Karen Young, a woman whose short reddish-brown hair reminded me of Julie Andrews from the movie “Sound of Music,” tells me her fever and body aches started a few days before the 4th of July weekend.

“I was hurting all over, like arthritis bothering me on a rainy day.” She is stiff, uncomfortable lying in the hospital bed holding her head. “My body hurt, my head hurt. I was exhausted just coming home from work and feeding my dogs.”

Like a detective, I get more details. Karen called her primary care doctor a day before the holiday, but the office was closed. On the 4th of July she had more fever, up to 102. Then the following day she went to a minor medical clinic, which sent her to the emergency room.

The initial tests were all negative for the flu, pneumonia, or urine infection. “So what was causing my fevers?” she wonders.

One bit of critical information, which is often missed in a hurried doctor-patient encounter, reveals the answer. “Have you been traveling?”

- ASSIGNMENT:
In the account of Karen Young's illness, how high did her fever go on the 4th of July?

- SOURCE MATERIAL:
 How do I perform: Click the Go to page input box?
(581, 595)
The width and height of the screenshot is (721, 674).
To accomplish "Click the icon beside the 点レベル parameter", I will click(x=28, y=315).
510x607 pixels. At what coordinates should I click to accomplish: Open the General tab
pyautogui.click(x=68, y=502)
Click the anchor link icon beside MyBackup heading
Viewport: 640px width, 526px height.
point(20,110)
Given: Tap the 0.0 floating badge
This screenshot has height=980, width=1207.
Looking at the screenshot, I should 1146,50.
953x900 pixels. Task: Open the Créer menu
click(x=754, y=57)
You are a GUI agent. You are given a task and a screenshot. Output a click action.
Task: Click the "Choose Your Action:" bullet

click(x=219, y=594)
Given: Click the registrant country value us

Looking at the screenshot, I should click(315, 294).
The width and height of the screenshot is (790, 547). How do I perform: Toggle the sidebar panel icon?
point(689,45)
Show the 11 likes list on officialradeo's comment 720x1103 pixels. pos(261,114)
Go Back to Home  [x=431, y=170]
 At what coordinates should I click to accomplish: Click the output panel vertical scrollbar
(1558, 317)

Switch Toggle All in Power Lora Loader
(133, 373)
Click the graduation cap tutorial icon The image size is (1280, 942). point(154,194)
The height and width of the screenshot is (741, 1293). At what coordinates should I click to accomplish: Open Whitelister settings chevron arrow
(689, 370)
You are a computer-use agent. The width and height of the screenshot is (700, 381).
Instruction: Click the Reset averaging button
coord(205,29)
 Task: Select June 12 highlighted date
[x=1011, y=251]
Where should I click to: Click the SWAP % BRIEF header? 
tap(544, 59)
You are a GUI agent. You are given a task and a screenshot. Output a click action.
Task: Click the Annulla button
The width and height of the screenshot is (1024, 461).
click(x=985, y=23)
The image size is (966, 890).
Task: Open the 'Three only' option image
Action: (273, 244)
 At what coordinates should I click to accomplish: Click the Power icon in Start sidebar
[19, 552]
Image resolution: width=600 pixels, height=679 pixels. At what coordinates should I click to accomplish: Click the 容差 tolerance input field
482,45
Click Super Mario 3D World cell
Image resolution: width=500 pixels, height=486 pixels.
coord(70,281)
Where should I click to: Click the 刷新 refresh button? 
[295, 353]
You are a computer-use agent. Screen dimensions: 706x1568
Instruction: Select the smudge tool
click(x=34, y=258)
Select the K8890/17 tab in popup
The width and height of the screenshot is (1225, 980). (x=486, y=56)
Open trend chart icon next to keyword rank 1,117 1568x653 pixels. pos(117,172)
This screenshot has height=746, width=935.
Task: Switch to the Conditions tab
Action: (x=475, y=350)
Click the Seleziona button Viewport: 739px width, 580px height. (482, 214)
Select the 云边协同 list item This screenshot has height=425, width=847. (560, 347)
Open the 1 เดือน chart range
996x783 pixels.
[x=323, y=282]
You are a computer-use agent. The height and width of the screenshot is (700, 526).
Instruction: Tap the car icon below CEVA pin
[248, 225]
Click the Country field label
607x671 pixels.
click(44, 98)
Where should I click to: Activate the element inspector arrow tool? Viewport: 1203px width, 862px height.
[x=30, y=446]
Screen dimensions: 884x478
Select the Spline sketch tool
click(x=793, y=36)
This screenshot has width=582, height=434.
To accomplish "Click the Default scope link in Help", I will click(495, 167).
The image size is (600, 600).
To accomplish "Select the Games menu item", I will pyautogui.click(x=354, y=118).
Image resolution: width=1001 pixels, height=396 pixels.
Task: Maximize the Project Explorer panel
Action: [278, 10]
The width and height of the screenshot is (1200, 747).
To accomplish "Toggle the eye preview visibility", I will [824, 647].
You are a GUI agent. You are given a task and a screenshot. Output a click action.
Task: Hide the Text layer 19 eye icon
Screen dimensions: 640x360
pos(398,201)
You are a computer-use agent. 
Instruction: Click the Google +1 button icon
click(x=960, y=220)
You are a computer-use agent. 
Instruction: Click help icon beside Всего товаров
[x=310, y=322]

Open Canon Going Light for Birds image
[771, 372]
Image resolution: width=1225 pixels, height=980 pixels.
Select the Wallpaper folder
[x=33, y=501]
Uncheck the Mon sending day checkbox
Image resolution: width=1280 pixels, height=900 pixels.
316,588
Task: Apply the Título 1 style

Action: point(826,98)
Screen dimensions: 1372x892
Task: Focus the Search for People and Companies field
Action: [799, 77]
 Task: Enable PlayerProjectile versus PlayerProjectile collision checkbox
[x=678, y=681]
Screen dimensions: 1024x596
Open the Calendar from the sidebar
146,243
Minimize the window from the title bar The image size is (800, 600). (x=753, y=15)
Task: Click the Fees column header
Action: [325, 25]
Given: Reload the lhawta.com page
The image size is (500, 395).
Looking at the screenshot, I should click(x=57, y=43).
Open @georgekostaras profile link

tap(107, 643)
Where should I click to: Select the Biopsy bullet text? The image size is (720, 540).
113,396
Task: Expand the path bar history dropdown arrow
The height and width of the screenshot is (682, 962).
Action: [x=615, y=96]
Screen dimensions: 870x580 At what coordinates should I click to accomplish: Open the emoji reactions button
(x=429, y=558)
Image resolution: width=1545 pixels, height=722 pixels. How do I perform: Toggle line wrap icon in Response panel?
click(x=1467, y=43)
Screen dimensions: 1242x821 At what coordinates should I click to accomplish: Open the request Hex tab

- ANSWER FOR THE TASK:
Up to 102.